ASSIGNED TASK: Each line in the entries below that holds the word "agent" belongs in the answer.

DATA SHOWN:
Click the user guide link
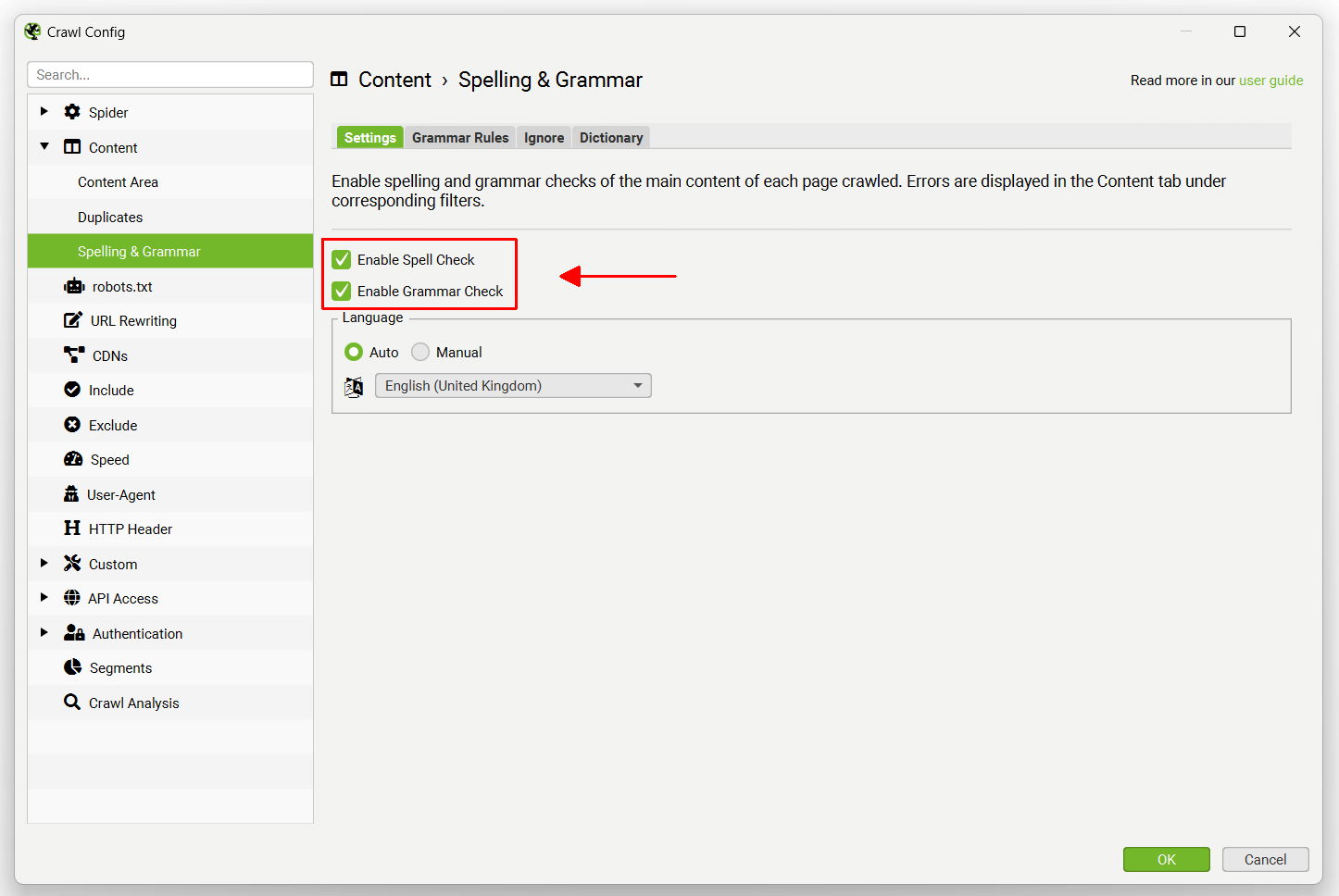coord(1270,81)
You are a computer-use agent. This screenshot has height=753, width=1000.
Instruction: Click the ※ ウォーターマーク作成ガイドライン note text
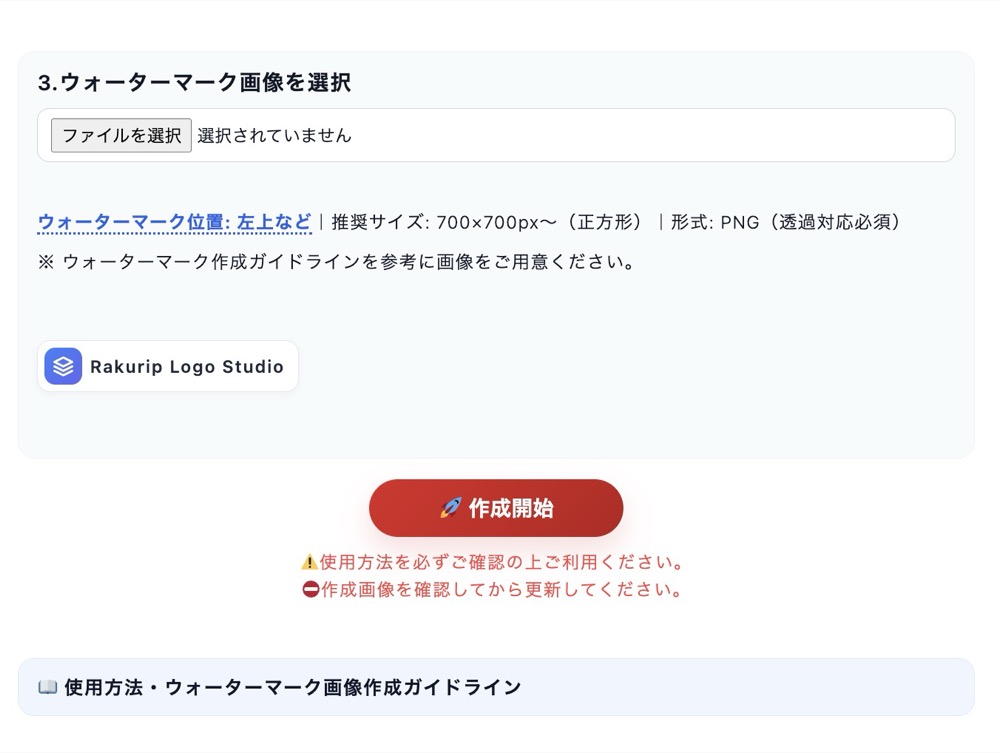tap(337, 263)
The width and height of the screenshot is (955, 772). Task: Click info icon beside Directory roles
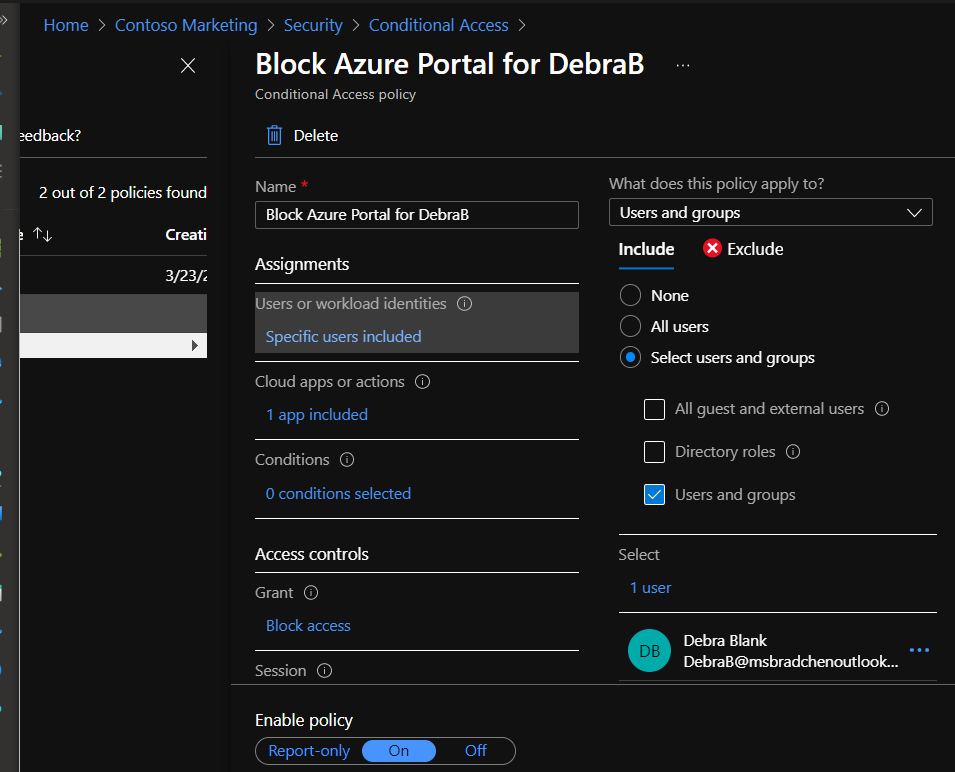[793, 452]
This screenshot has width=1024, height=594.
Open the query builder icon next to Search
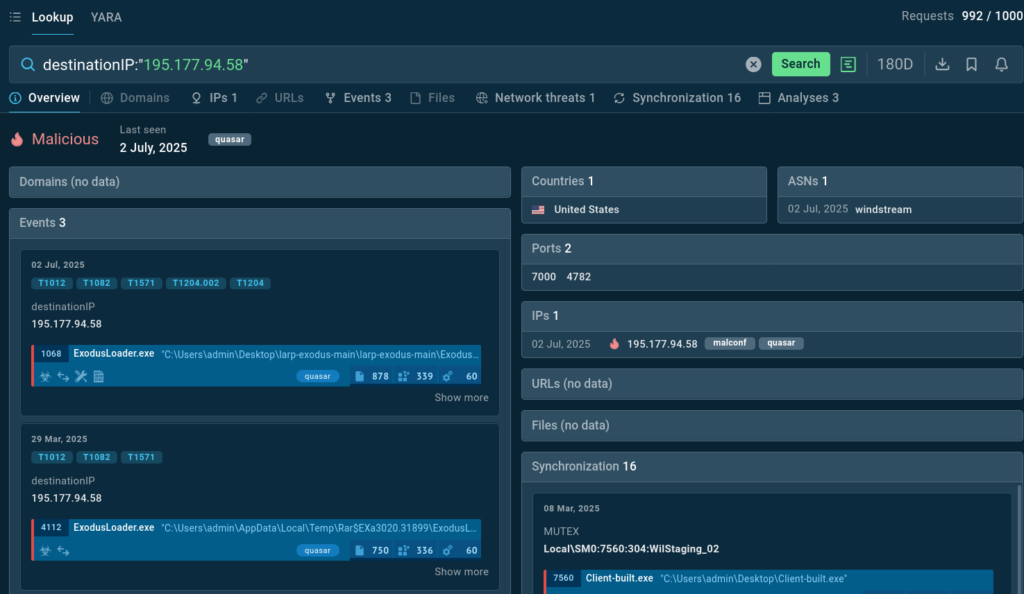coord(848,64)
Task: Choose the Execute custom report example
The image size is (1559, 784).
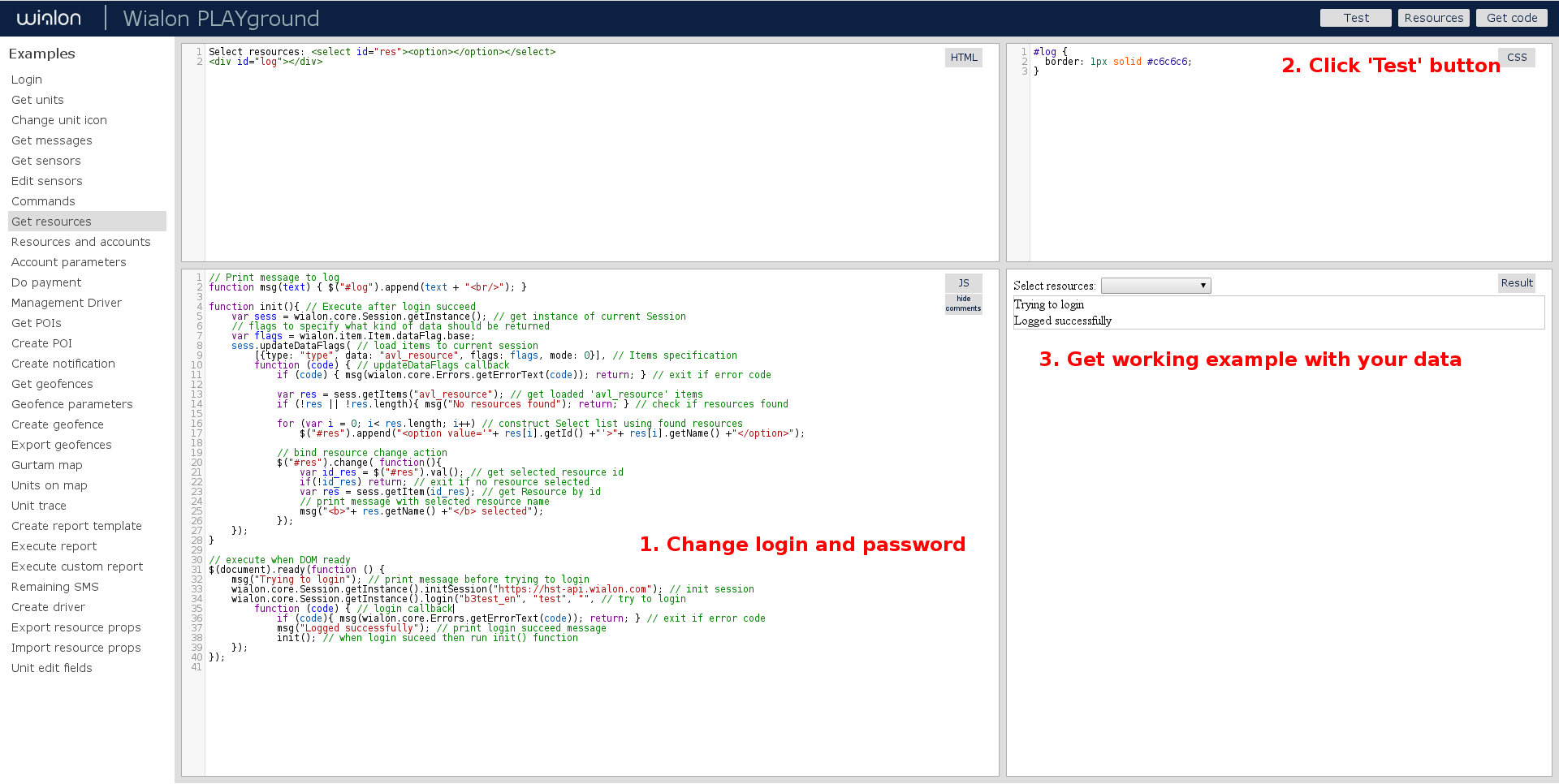Action: pos(77,566)
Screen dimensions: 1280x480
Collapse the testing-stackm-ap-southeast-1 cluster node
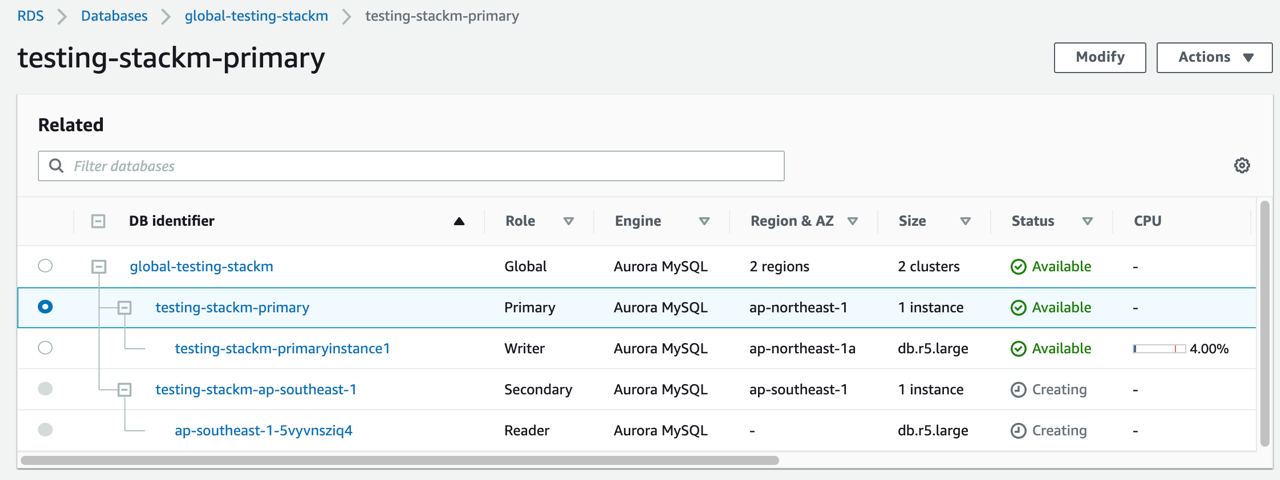124,390
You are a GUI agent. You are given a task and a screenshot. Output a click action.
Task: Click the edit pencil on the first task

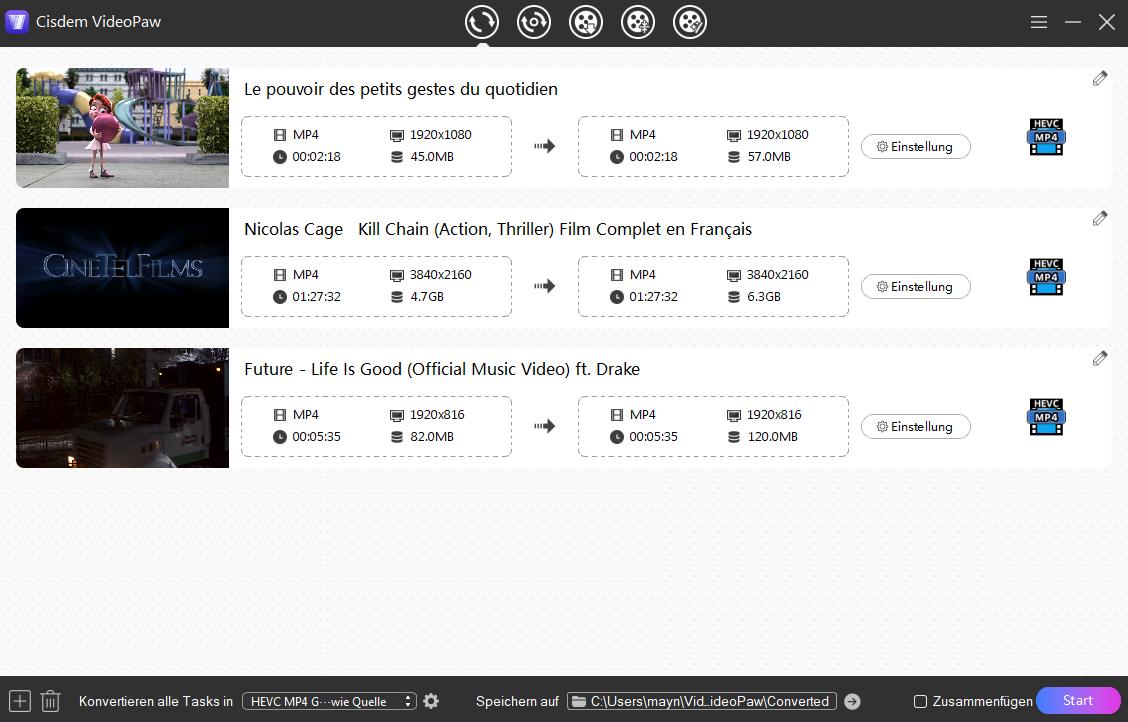pos(1100,78)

THE COMPLETED TASK:
You are a computer-use agent. This screenshot has height=753, width=1000.
You are a GUI agent. You are given a task and a screenshot. Output a click action.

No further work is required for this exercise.